▸ **Data listing**:

________________________________________

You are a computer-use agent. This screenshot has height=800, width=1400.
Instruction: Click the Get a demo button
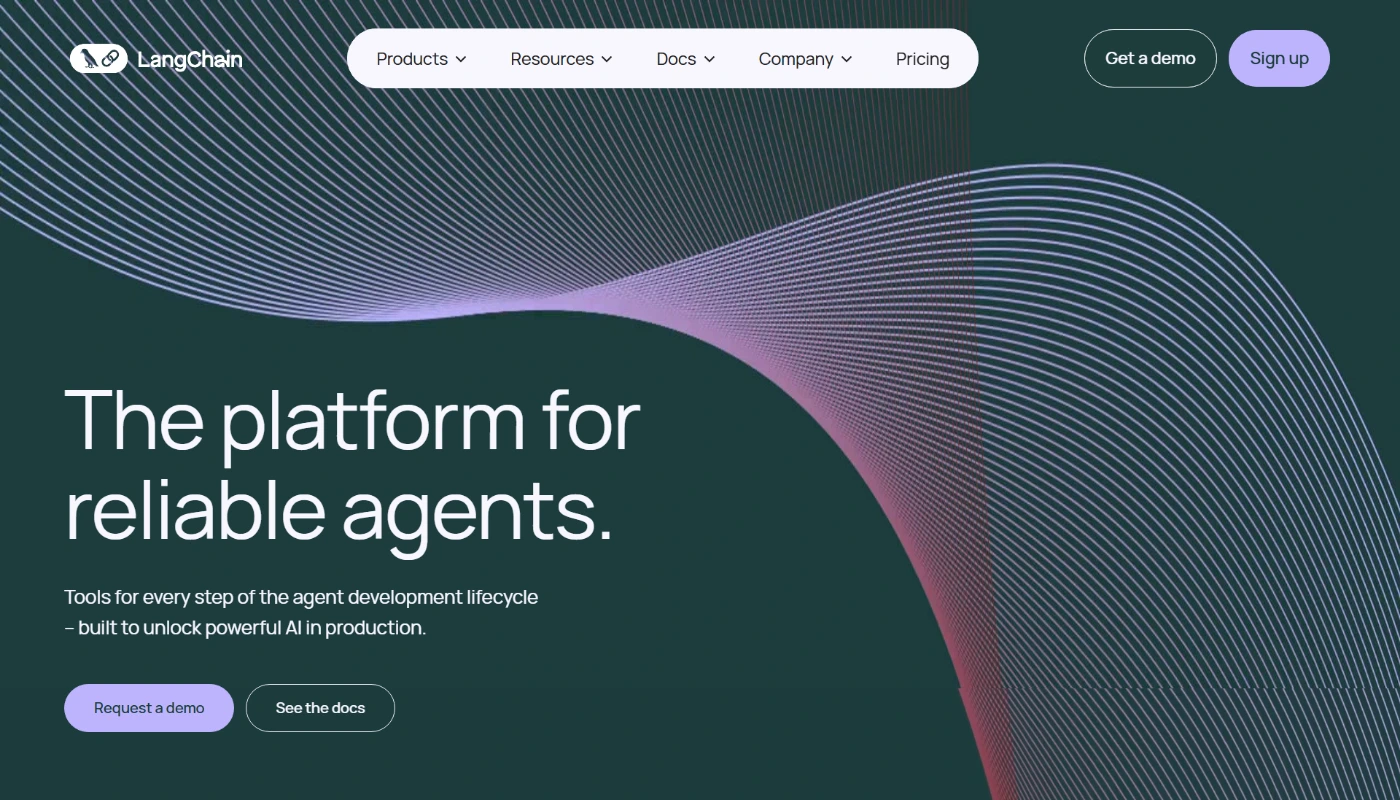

________________________________________

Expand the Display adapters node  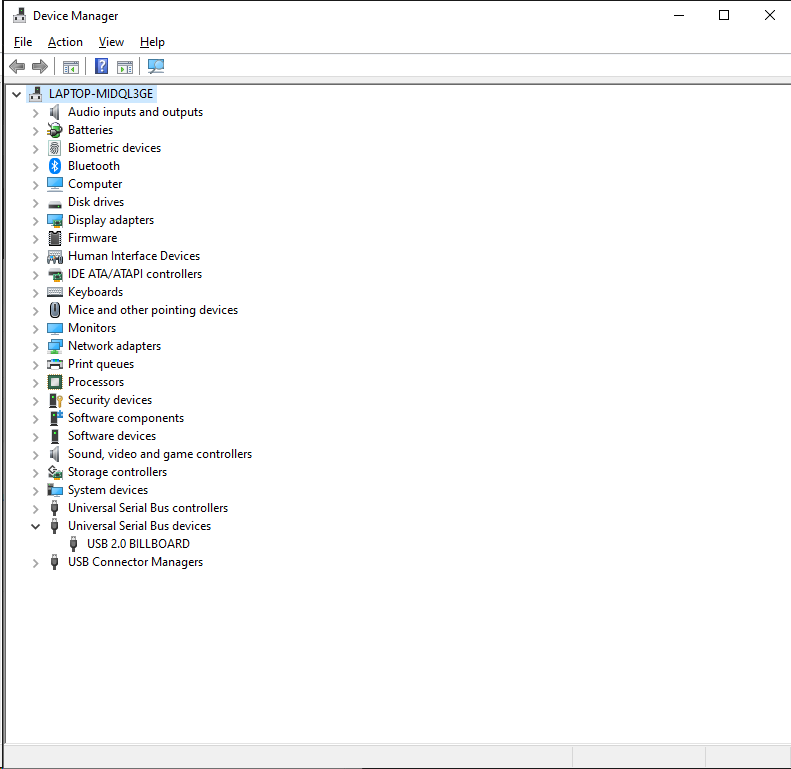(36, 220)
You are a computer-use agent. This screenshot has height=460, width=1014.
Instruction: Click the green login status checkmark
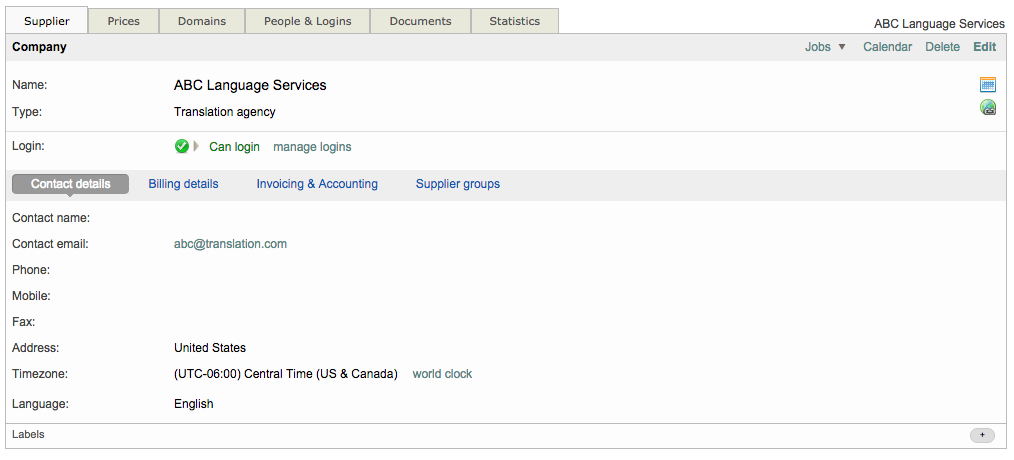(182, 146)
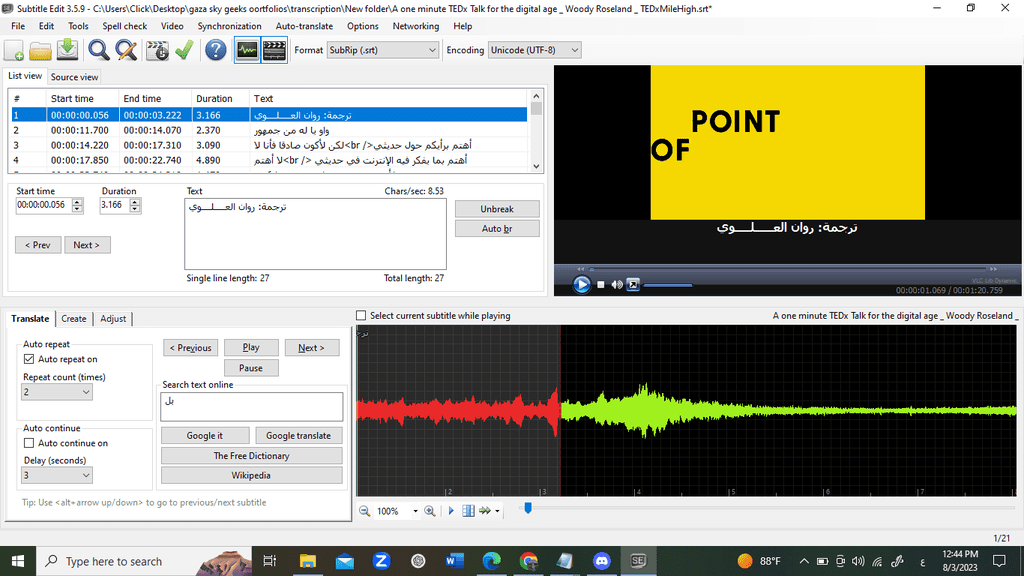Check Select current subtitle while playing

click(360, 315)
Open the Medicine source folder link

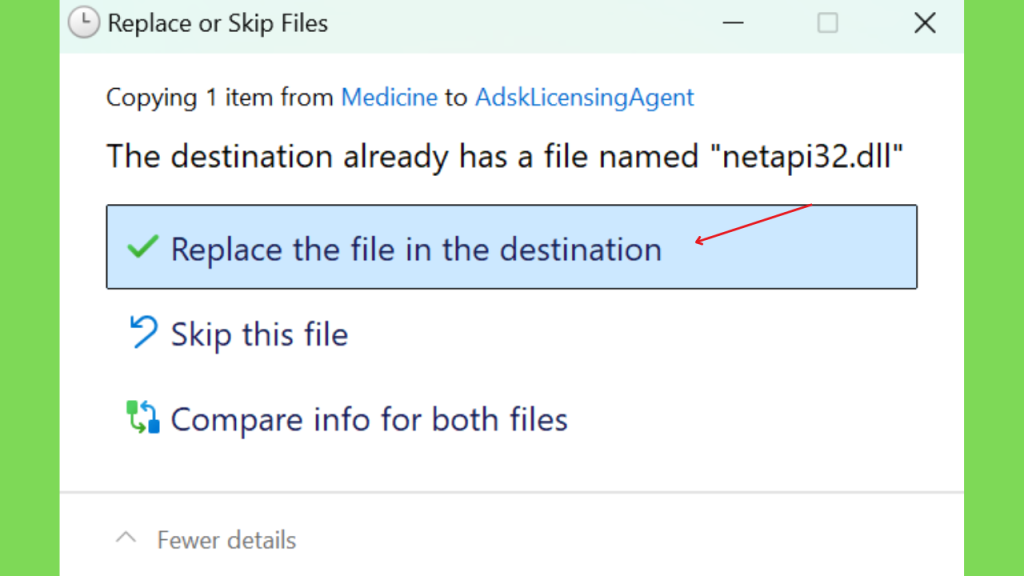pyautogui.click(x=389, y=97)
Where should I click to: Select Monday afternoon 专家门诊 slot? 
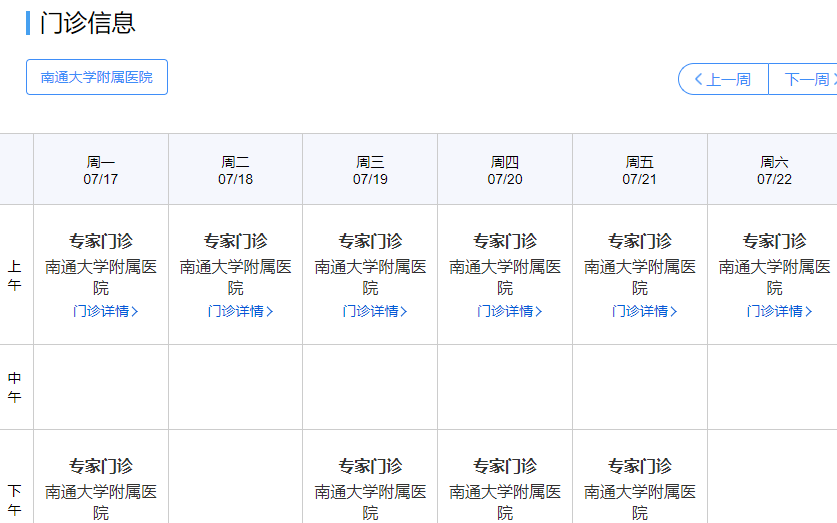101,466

________________________________________

▸ **Work item**: Looking at the data above, return every line from the one with "has height=800, width=1400." down to the one with "Instruction: Click the Get a demo button", exactly and inclusively.

▸ **Response to the task**:
You are a computer-use agent. This screenshot has height=800, width=1400.
Instruction: Click the Get a demo button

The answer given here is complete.